Starlink is an ambitious project to connect the entire world to high-speed Internet over a satellite network containing tens of thousands of telecommunications satellites. Called a constellation, SpaceX has been launching now for several years 49 at a time. The number of operational satellites in low-Earth orbit is approaching 2,000 and represents a disruptive innovation that could turn the telecommunications industry on its head. The most sincere type of flattery the company can get is the number of competitors who are making a similar effort to put their own satellite constellations into near-Earth space.
But in the news this week, SpaceX announced a failure to successfully launch. It’s not that Falcon 9 didn’t do its job. Both stages of the rocket worked perfectly and the first stage was landed with accuracy. But it appears the company didn’t check the space weather report. The Sun was already geomagnetically pretty active at the time of launch, but a day after a minor geomagnetic storm erupted causing increased upper atmospheric drag at a critical point in the mission.
Every Starlink launch adds 49 car-sized satellites to low-Earth orbit in a temporary configuration before being boosted to a higher altitude. It is at that point that these satellites are most susceptible to changes in the upper atmosphere of our planet. The satellites sit between 210 and 240 kilometres above the Earth. Then, over several weeks, the onboard ion thrusters raise their elevation to 550 kilometres.
SpaceX has the wherewithal to talk to NASA scientists and astronomers regularly since the company is so well entrenched in its commercial relationship with the Agency and has access to the academic community. So why didn’t anyone check the space weather forecast? Considering the Sun is beginning to enter peak activity levels in its eleven-year cycle with the Solar Maximum expected by 2025, one would think this might be one of the pre-launch steps. But I guess the checklist didn’t include the weather forecast. The result will be about a $100 million hardware loss.
If you are unfamiliar with the term space weather, here’s a quick lesson. Weather without an atmosphere seems peculiar. But space has it and in our local area, the Solar System, the big contributor to the weather is the Sun. Although we are told space is a vacuum, it is compared to the best vacuum chambers we can create here on Earth. But yet it isn’t empty. In fact, it is filled with solar and cosmic particles, the detritus of comets, and lots of dust that rains down on Earth constantly. A solar sail, a contraption that looks like the sail you might raise on a boat, takes advantage of one aspect of space weather, the solar wind which provides a constant breeze of photon particles that can push a satellite along its way. And then there is the more active Sun that follows an eleven-year cycle which in peak periods can shed massive amounts of plasma and electromagnetic particles heading out from its heliosphere to bombard anything in its path.
The minor geomagnetic flare-up that happened last week seemed to catch SpaceX unaware even though the company had known about the probability of experiencing increased atmospheric drag from previous recent launches. A SpaceX report stated 50% increased drag in the low-200 kilometre target orbit. Considering that this geomagnetic storm was rated a 1 by NASA, a scale that goes between 1 and 5, what could happen to a constellation of satellites should a 5 occur? Would satellites at 550 kilometres be disrupted? Does this bode well for SpaceX’s Starlink and others who are already launching their own constellations like OneWeb?

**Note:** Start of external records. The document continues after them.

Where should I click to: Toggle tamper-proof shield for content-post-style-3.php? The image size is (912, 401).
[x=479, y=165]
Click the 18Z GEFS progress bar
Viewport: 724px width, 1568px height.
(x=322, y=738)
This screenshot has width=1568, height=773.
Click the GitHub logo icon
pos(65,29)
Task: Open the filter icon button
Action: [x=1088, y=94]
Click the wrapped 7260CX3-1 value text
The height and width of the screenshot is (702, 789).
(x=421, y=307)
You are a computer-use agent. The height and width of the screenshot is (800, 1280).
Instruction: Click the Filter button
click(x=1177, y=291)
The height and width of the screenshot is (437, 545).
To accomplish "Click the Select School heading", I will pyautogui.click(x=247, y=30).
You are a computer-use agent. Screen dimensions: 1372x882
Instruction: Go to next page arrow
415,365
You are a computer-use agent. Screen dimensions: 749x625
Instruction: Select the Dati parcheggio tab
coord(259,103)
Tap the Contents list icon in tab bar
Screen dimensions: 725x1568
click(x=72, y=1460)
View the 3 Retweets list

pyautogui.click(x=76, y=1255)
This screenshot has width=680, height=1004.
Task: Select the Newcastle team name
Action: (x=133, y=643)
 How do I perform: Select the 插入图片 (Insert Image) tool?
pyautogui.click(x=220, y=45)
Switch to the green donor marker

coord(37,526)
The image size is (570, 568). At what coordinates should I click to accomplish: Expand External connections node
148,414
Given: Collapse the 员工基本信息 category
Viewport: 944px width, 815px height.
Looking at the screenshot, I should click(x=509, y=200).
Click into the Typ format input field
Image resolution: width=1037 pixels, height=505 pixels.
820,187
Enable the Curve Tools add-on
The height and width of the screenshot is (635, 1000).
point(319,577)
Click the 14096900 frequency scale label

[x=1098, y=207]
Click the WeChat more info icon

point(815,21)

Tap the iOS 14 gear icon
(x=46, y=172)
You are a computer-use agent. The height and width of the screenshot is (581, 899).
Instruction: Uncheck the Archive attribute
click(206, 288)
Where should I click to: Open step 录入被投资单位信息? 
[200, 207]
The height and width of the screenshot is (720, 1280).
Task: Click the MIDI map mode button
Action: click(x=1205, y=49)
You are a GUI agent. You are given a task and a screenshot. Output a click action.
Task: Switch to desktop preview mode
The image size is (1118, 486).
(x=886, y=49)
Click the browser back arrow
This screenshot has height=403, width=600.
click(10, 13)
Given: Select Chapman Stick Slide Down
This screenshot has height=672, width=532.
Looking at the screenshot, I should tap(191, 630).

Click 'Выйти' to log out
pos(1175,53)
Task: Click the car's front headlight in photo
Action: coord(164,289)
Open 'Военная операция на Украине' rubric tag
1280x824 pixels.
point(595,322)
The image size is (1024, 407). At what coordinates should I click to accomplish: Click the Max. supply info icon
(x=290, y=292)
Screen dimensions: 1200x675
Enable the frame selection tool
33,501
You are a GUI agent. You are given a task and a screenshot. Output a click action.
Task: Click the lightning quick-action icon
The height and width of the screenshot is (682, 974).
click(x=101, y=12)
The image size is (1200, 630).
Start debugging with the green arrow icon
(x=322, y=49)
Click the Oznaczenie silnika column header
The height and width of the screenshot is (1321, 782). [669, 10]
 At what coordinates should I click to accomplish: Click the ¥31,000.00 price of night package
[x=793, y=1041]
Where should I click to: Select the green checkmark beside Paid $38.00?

A quick fix that will raise launch costs per mission by about 10% would be to raise the initial target orbit to between 300 and 350 kilometres in altitude. That has other challenges as well because the lower elevation made it easier to dispose of satellites that turned out to be duds. They would quickly fall back into the atmosphere like the 40 so far that appears to have been impacted by the geomagnetic storm. But at higher altitudes, any faulty satellites would take weeks if not months to fall back and burn up in the atmosphere.
So it would appear that SpaceX needs to be checking the weather in space, not just the weather at launch sites if it is to continue to launch at current rates of between 50 and 100 satellites per month. It’s not like there aren’t lots of eyes focused on space weather these days, so it shouldn’t be difficult to get up-to-date forecasts. Here are just a few that NASA lists on its website: the Advanced Composition Explorer, NOAA’s Deep Space Climate Observatory, the Sun-study satellites and Earth-based solar observatories run by NASA and ESA (the European Space Agency).